Blueford was shot and killed by the Oakland Police Department in the 9200 block of Birch Street on May 6, two weeks before his graduation from Skyline High School. Police initially reported that the 18-year-old was killed in an exchange of gunfire with officer Miguel Masso, but later stated that a gun believed to belong to Blueford was not fired.
"The story has changed so many times, and we can't stand for it," said Jeralynn Blueford, Alan's mother. "You don’t know what if feels like to bury your baby. I'm broken, I'm shattered, I'm devastated. I don’t care if he did run, running isn’t a crime; you don’t deserve to be assassinated because you ran."
Claps and chants erupted from the packed chamber several times during the Bluefords time at the podium, and several speakers ceded their allotted time to the family, who spoke for nearly an hour. In response to protesters and Blueford supporters who attempted to shut down the meeting, the City Council quickly left the room and postponed the session for two weeks.
Other family members implored the Council President Larry Reid to uncover more information about Blueford's death by releasing the police report. The crowd repeatedly yelled, "shame" and asked for Police Chief Howard Jordan, who did not attend the meeting but later spoke with the family.
"All we ask for you to do today is to help us….My nephew laid out on that street all night. The police went to the hospital, my nephew laid there dead; nobody tried to help my nephew," said Alan's aunt, Roberta Blueford, referring to police assertion that the teen was transferred to Highland Hospital.

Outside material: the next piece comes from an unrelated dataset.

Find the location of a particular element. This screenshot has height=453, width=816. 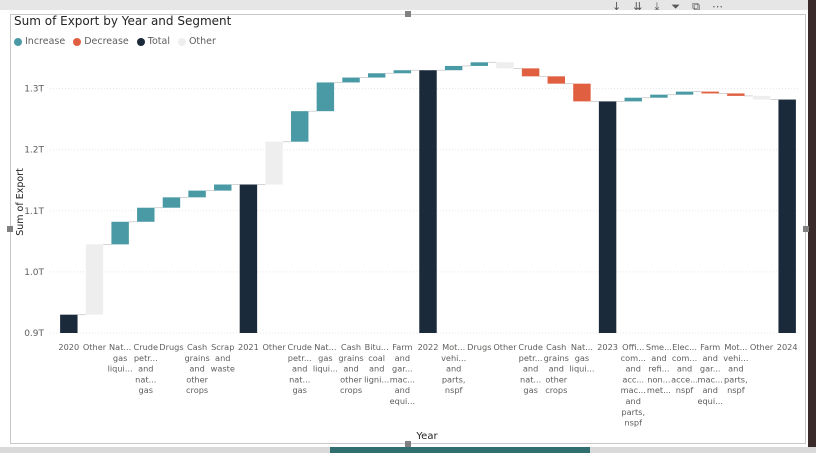

legend-label-increase: Increase is located at coordinates (46, 42).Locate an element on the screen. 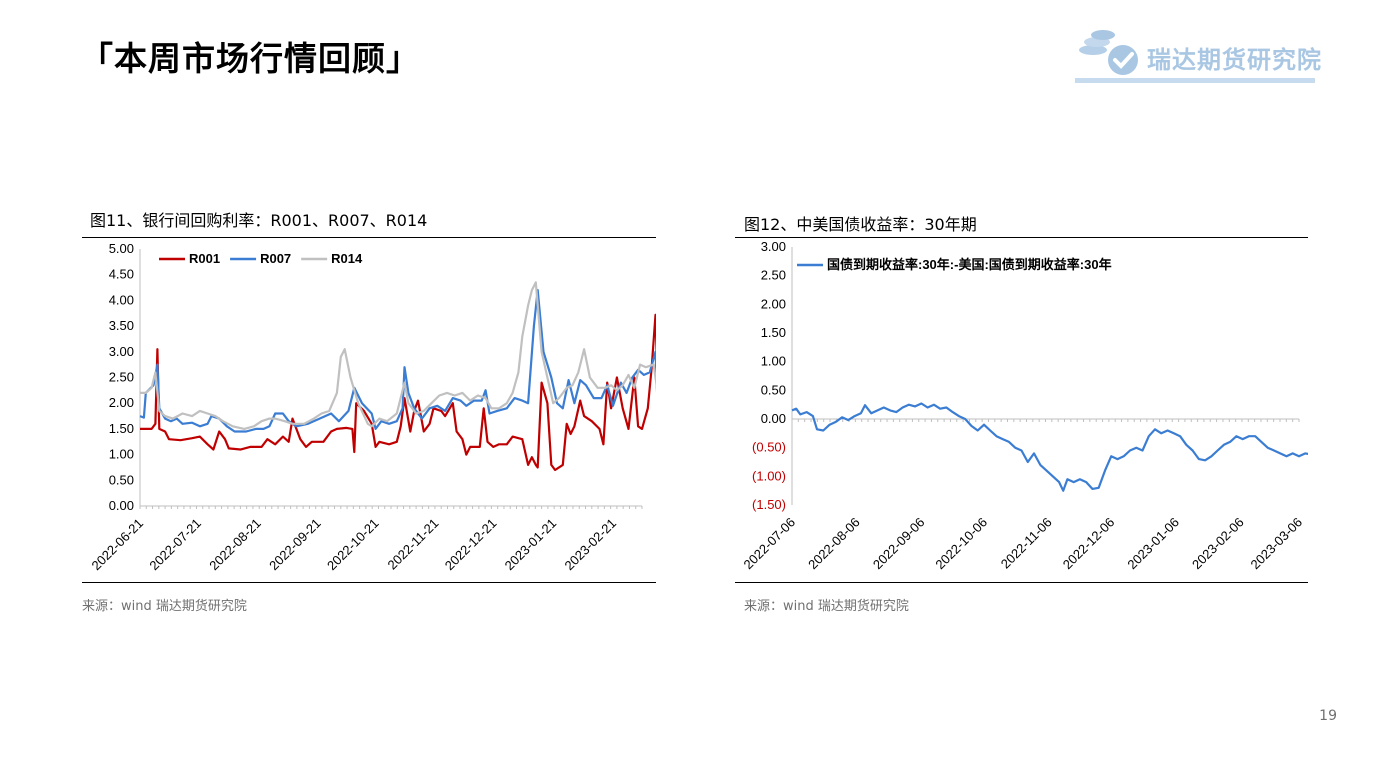 The width and height of the screenshot is (1387, 780). chart2-x-tick-label: 2023-01-06 is located at coordinates (1153, 544).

Others said Officer Masso, who was involved in a 2007 civil rights lawsuit while with the NYPD, should be arrested for murder.
"We have enough of our own people killing each other, we don’t need the people who are here to serve and protect us killing," said a pastor associated with the family. "Pastors of Oakland are looking for answers and this family is looking for answers and if this man committed a crime, he should be arrested."
After the Bluefords finished speaking, the Council heard a long line of outraged speakers before ending the public hearing portion of the session. Following a 30-minute recess, the council attempted to move on with its first agenda item -- declaring Oakland an international city of peace and Sept. 21 as the city's international day of piece -- but were interrupted by boos and disbanded shortly after.
Outside city hall, members of the Black is Back Coalition and relatives of Oscar Grant urged the crowd to seek justice for men killed by Oakland Police.
"What we have to do here is just what we did tonight. If they won't give us answers, we won't let them conduct business," said Bobby Johnson, Oscar Grant's uncle.
The Blueford family thanked supporters for standing in solidarity and assured the crowd that they would continue to fight for justice.
"Together we can make a change. We'll come back and come back, we're gonna keep the pressure on them till we get all the answers," Jeralynn Blueford said.